EXCERPT PROVIDED:
################

Re: produce request failed: due to Leader not local for partition

Jason Rosenberg Mon, 24 Jun 2013 22:53:50 -0700

Also, looking back at my logs, I'm wondering if a producer will reuse the
same socket to send data to the same broker, for multiple topics (I'm
guessing yes).  In which case, it looks like I'm seeing this scenario:


1. producer1 is happily sending messages for topicX and topicY to serverA
(serverA is the leader for both topics, only 1 partition for each topic for
simplicity).
2. serverA is restarted, and in the process, serverB becomes the new leader
for both topicX and topicY.
3. producer1 decides to send a new message to topicX to serverA.
3a. this results in an exception ("Connection reset by peer").  producer1's
connection to serverA is invalidated.
3b. producer1 makes a new metadata request for topicX, and learns that
serverB is now the leader for topicX.

################

SOURCE EXCERPT:
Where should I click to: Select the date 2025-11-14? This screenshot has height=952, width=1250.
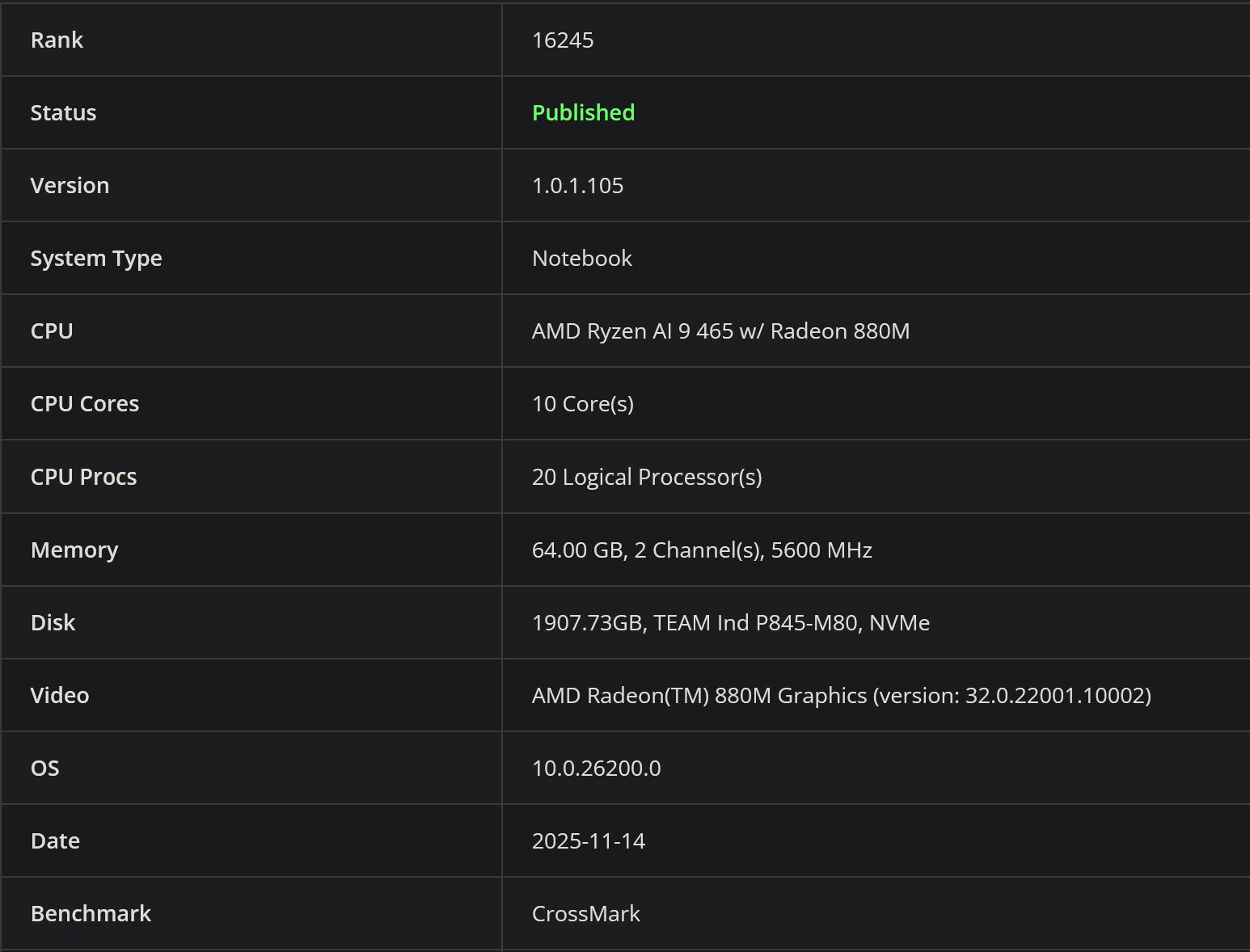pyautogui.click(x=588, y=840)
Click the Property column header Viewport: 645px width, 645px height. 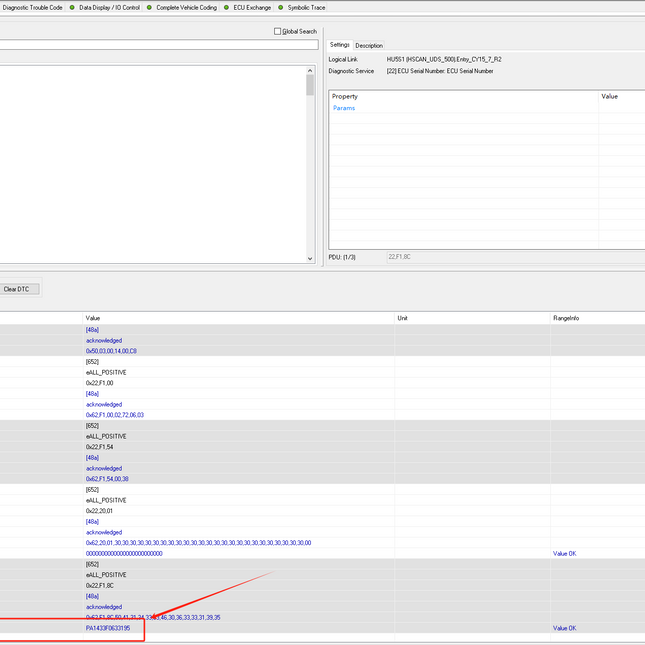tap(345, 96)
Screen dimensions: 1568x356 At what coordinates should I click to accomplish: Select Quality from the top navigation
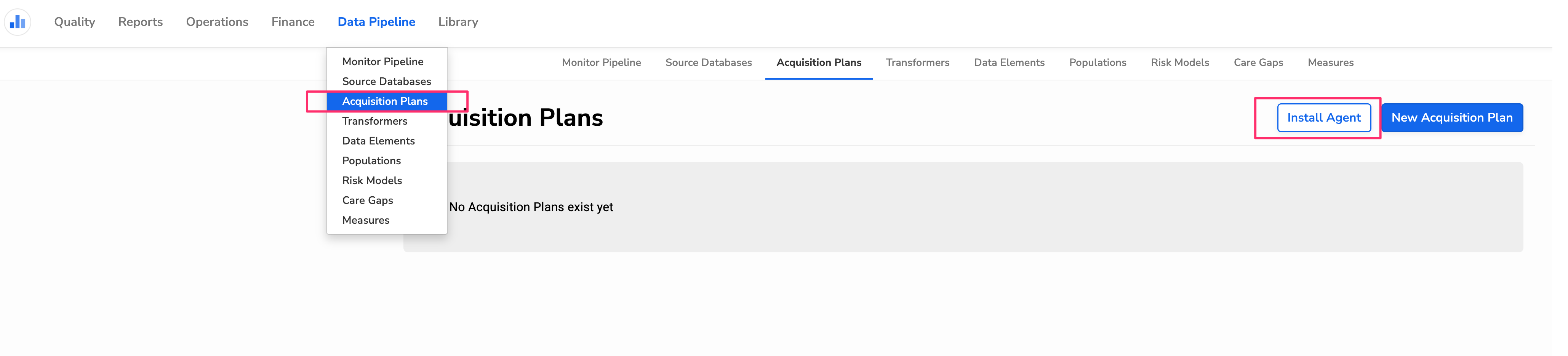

################

SHORT TASK: In the forum post about the "Leader not local for partition" error, which identifiers for a producer, server, or topic appear in the numbered scenario?

RESPONSE TO THE EXERCISE: producer1, serverA, serverB, topicX, topicY